=== Short task ===
Reproduce every one of the entries below word for word, leaving nothing out.
* BEGIN Source records *
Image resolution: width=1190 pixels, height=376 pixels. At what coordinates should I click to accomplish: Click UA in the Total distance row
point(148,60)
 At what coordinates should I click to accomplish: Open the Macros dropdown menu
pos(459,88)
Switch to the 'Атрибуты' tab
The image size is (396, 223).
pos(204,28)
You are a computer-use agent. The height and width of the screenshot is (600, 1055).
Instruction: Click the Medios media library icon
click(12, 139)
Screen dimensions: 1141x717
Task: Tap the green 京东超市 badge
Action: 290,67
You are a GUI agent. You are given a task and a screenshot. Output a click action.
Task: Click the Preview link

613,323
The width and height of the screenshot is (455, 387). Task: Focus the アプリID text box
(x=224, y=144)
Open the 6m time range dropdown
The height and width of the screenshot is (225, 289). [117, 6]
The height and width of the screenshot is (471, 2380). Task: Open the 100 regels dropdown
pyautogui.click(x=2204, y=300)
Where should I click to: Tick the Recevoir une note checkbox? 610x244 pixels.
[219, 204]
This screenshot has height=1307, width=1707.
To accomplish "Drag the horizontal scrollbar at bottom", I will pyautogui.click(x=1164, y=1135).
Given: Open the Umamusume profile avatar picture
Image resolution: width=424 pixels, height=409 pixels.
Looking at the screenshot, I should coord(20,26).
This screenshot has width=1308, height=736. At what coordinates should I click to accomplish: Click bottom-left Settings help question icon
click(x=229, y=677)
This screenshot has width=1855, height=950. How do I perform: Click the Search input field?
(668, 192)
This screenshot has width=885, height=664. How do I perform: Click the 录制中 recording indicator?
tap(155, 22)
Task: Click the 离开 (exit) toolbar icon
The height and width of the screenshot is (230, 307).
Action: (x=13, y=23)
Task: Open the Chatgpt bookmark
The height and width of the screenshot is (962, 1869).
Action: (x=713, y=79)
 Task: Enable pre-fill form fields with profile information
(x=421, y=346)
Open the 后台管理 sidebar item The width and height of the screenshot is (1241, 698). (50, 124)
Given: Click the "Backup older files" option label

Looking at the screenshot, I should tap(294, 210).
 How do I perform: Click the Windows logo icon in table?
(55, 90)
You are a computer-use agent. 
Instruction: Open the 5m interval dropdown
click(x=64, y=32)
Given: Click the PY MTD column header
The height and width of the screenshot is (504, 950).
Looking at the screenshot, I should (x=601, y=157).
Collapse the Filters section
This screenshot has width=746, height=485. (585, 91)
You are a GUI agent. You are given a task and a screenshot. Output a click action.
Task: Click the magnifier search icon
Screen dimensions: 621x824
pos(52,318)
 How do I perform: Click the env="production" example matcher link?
* END Source records *
=== Final result ===
Image resolution: width=1190 pixels, height=376 pixels. At what coordinates should I click to accomplish: Click UA in the Total distance row
point(148,60)
 At what coordinates should I click to accomplish: Open the Macros dropdown menu
pos(459,88)
Switch to the 'Атрибуты' tab
The image size is (396, 223).
pos(204,28)
You are a computer-use agent. The height and width of the screenshot is (600, 1055).
Instruction: Click the Medios media library icon
click(12, 139)
Screen dimensions: 1141x717
Task: Tap the green 京东超市 badge
Action: 290,67
You are a GUI agent. You are given a task and a screenshot. Output a click action.
Task: Click the Preview link

613,323
The width and height of the screenshot is (455, 387). Task: Focus the アプリID text box
(x=224, y=144)
Open the 6m time range dropdown
The height and width of the screenshot is (225, 289). [117, 6]
The height and width of the screenshot is (471, 2380). Task: Open the 100 regels dropdown
pyautogui.click(x=2204, y=300)
Where should I click to: Tick the Recevoir une note checkbox? 610x244 pixels.
[219, 204]
This screenshot has height=1307, width=1707.
To accomplish "Drag the horizontal scrollbar at bottom", I will pyautogui.click(x=1164, y=1135).
Given: Open the Umamusume profile avatar picture
Image resolution: width=424 pixels, height=409 pixels.
Looking at the screenshot, I should coord(20,26).
This screenshot has width=1308, height=736. At what coordinates should I click to accomplish: Click bottom-left Settings help question icon
click(x=229, y=677)
This screenshot has width=1855, height=950. How do I perform: Click the Search input field?
(668, 192)
This screenshot has width=885, height=664. How do I perform: Click the 录制中 recording indicator?
tap(155, 22)
Task: Click the 离开 (exit) toolbar icon
The height and width of the screenshot is (230, 307).
Action: (x=13, y=23)
Task: Open the Chatgpt bookmark
The height and width of the screenshot is (962, 1869).
Action: (x=713, y=79)
 Task: Enable pre-fill form fields with profile information
(x=421, y=346)
Open the 后台管理 sidebar item The width and height of the screenshot is (1241, 698). (50, 124)
Given: Click the "Backup older files" option label

Looking at the screenshot, I should tap(294, 210).
 How do I perform: Click the Windows logo icon in table?
(55, 90)
You are a computer-use agent. 
Instruction: Open the 5m interval dropdown
click(x=64, y=32)
Given: Click the PY MTD column header
The height and width of the screenshot is (504, 950).
Looking at the screenshot, I should (x=601, y=157).
Collapse the Filters section
This screenshot has width=746, height=485. (585, 91)
You are a GUI agent. You are given a task and a screenshot. Output a click action.
Task: Click the magnifier search icon
Screen dimensions: 621x824
pos(52,318)
 How do I perform: Click the env="production" example matcher link?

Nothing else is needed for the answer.